What you should do » Only one span of the listing below should come back. It runs from the line with "Task: Switch transport to SONG mode" through the line with "Task: Click the browser reload icon", and each of its lines must be reproduced exactly.

--------------------

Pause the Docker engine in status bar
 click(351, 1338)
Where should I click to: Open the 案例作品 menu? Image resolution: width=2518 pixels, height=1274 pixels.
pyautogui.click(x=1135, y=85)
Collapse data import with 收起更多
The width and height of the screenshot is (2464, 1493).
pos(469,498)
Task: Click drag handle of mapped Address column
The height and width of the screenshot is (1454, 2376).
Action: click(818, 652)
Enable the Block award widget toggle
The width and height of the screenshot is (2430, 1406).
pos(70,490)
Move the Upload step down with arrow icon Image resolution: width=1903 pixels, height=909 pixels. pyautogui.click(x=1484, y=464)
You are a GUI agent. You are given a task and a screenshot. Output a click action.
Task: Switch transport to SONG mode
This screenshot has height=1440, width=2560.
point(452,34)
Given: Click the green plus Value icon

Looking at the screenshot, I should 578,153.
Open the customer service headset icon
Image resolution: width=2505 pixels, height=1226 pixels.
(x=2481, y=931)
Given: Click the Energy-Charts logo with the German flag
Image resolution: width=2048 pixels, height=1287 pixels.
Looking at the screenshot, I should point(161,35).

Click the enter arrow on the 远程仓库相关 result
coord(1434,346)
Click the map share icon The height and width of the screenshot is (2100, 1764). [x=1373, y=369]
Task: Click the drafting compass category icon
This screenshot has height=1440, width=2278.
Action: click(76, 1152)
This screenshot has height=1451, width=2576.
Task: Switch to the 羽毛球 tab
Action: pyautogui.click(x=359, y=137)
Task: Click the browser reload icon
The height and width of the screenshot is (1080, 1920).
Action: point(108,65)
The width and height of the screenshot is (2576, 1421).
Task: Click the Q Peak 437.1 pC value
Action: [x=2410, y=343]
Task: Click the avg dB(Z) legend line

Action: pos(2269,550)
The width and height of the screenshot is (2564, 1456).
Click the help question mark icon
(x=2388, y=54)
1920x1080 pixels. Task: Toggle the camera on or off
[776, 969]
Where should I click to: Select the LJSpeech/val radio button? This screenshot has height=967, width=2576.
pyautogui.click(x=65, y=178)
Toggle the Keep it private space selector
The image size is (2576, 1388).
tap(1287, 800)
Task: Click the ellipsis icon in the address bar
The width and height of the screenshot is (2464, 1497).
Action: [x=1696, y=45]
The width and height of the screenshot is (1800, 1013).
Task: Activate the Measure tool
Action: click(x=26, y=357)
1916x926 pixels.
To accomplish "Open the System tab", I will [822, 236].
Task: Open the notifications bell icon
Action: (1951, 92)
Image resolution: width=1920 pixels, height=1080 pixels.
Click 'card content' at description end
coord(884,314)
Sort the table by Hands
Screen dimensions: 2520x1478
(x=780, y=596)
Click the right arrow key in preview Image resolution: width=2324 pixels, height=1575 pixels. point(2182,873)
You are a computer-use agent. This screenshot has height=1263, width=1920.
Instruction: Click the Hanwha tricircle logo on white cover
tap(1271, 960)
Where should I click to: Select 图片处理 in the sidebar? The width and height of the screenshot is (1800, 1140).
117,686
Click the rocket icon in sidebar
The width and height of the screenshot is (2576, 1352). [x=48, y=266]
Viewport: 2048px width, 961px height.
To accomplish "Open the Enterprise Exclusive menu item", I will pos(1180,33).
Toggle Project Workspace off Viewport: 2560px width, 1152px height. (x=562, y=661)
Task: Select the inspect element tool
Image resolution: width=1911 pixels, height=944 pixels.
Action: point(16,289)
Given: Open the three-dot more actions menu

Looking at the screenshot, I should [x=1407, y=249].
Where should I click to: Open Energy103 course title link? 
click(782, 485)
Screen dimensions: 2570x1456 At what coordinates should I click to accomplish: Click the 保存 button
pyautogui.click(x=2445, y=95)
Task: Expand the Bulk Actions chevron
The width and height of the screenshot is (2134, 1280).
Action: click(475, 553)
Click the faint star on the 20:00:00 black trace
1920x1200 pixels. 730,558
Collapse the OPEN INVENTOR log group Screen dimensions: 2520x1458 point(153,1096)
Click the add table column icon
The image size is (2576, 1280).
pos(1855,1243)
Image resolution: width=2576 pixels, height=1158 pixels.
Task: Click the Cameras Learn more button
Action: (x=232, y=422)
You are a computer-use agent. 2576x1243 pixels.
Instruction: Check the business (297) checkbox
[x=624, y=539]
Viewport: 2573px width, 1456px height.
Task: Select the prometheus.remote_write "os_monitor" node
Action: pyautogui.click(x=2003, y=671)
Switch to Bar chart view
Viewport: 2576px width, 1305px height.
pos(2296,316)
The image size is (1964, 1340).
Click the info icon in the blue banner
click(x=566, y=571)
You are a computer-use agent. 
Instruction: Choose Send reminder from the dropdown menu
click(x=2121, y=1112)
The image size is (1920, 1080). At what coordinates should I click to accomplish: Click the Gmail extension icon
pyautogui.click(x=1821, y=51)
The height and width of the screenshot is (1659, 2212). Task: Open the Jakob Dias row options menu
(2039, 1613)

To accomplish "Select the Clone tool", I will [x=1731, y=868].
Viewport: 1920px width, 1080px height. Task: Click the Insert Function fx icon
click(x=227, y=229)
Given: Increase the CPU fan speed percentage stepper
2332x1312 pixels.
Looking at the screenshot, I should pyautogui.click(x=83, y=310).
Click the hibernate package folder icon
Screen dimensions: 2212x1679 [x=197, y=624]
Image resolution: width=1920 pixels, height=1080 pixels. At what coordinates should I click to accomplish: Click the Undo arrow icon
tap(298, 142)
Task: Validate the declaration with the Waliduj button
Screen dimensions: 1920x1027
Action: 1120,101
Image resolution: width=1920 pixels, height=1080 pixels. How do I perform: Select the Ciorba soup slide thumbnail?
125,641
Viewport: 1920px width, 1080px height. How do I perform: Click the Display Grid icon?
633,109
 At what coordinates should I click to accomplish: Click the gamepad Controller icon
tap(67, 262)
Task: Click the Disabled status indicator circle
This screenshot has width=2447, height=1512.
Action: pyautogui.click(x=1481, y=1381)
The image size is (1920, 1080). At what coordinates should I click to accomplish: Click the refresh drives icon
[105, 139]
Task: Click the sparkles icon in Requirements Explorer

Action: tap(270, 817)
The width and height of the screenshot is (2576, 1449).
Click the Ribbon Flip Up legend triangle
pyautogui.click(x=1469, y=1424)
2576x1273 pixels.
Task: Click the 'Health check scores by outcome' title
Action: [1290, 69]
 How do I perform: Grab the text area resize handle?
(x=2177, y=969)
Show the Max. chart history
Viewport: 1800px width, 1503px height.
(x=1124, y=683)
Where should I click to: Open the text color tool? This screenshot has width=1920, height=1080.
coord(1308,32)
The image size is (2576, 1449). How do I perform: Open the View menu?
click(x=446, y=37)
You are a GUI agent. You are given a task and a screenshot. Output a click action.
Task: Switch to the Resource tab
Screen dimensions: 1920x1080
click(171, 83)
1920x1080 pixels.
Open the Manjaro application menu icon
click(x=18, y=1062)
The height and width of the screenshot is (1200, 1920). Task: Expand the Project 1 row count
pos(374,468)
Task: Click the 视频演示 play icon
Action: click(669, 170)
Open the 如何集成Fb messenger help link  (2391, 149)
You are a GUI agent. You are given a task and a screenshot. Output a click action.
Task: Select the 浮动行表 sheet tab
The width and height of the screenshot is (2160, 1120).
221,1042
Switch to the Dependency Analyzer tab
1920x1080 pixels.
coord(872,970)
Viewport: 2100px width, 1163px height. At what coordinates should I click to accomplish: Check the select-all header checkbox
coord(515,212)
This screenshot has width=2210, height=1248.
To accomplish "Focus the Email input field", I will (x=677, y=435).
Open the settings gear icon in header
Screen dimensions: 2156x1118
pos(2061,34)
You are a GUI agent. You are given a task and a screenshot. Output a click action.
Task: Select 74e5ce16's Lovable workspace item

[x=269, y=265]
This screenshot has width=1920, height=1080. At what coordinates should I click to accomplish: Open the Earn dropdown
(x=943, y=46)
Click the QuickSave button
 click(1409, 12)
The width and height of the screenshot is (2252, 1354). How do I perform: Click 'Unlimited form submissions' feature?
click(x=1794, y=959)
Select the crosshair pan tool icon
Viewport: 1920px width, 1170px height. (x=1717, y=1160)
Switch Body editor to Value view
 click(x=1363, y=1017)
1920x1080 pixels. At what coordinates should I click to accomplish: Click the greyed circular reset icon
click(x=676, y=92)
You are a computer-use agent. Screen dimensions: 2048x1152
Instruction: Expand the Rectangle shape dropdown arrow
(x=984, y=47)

--------------------

Response box »
Task: Switch transport to SONG mode
This screenshot has height=1440, width=2560.
point(452,34)
Given: Click the green plus Value icon

Looking at the screenshot, I should 578,153.
Open the customer service headset icon
Image resolution: width=2505 pixels, height=1226 pixels.
(x=2481, y=931)
Given: Click the Energy-Charts logo with the German flag
Image resolution: width=2048 pixels, height=1287 pixels.
Looking at the screenshot, I should point(161,35).

Click the enter arrow on the 远程仓库相关 result
coord(1434,346)
Click the map share icon The height and width of the screenshot is (2100, 1764). [x=1373, y=369]
Task: Click the drafting compass category icon
This screenshot has height=1440, width=2278.
Action: click(76, 1152)
This screenshot has height=1451, width=2576.
Task: Switch to the 羽毛球 tab
Action: pyautogui.click(x=359, y=137)
Task: Click the browser reload icon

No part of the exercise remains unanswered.